## What is needed
Copy the entries below word for word, minus the pictures.

## Extracted material
◆ ◆ ◆

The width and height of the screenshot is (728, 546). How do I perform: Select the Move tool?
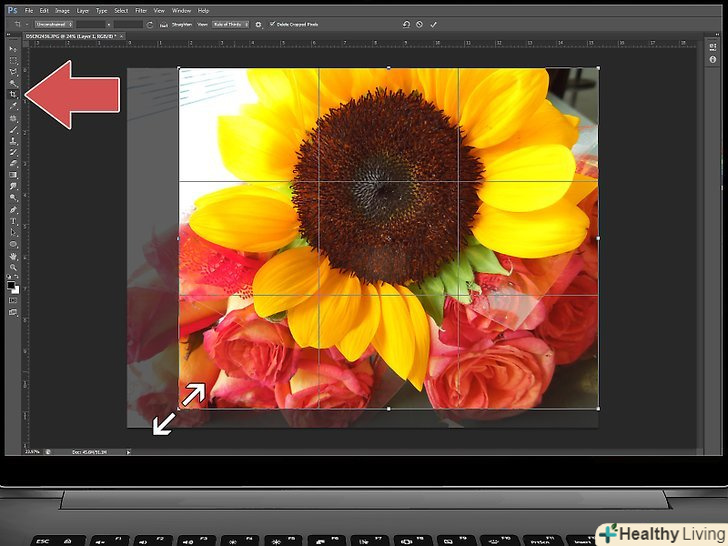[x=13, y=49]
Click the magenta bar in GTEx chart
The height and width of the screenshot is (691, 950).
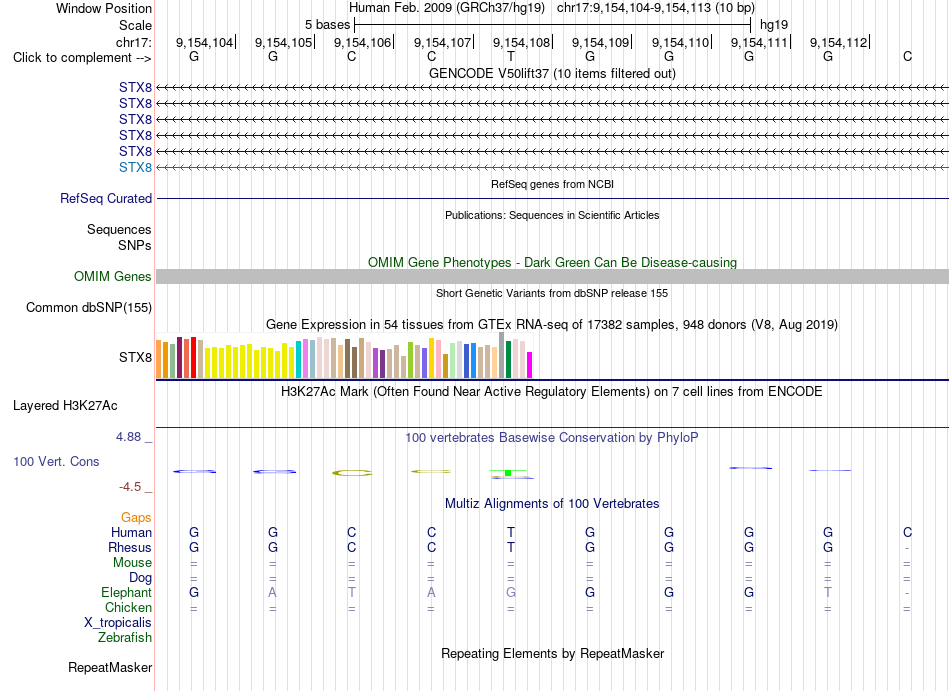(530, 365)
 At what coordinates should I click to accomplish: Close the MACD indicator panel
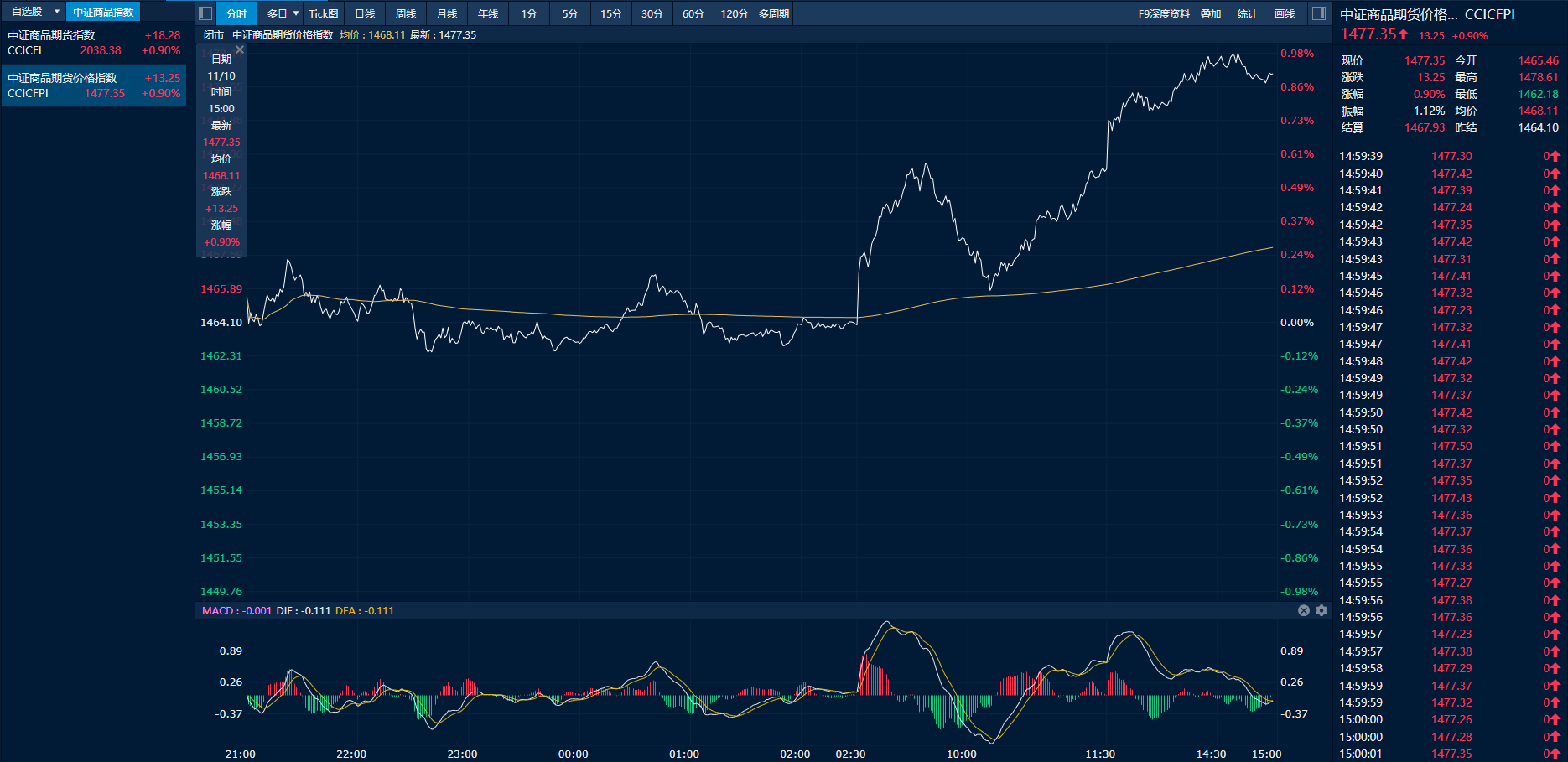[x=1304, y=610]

◆ ◆ ◆

## Solution for this exercise
The width and height of the screenshot is (728, 546). How do I perform: Select the Move tool?
[x=13, y=49]
Click the magenta bar in GTEx chart
The height and width of the screenshot is (691, 950).
(530, 365)
 At what coordinates should I click to accomplish: Close the MACD indicator panel
[x=1304, y=610]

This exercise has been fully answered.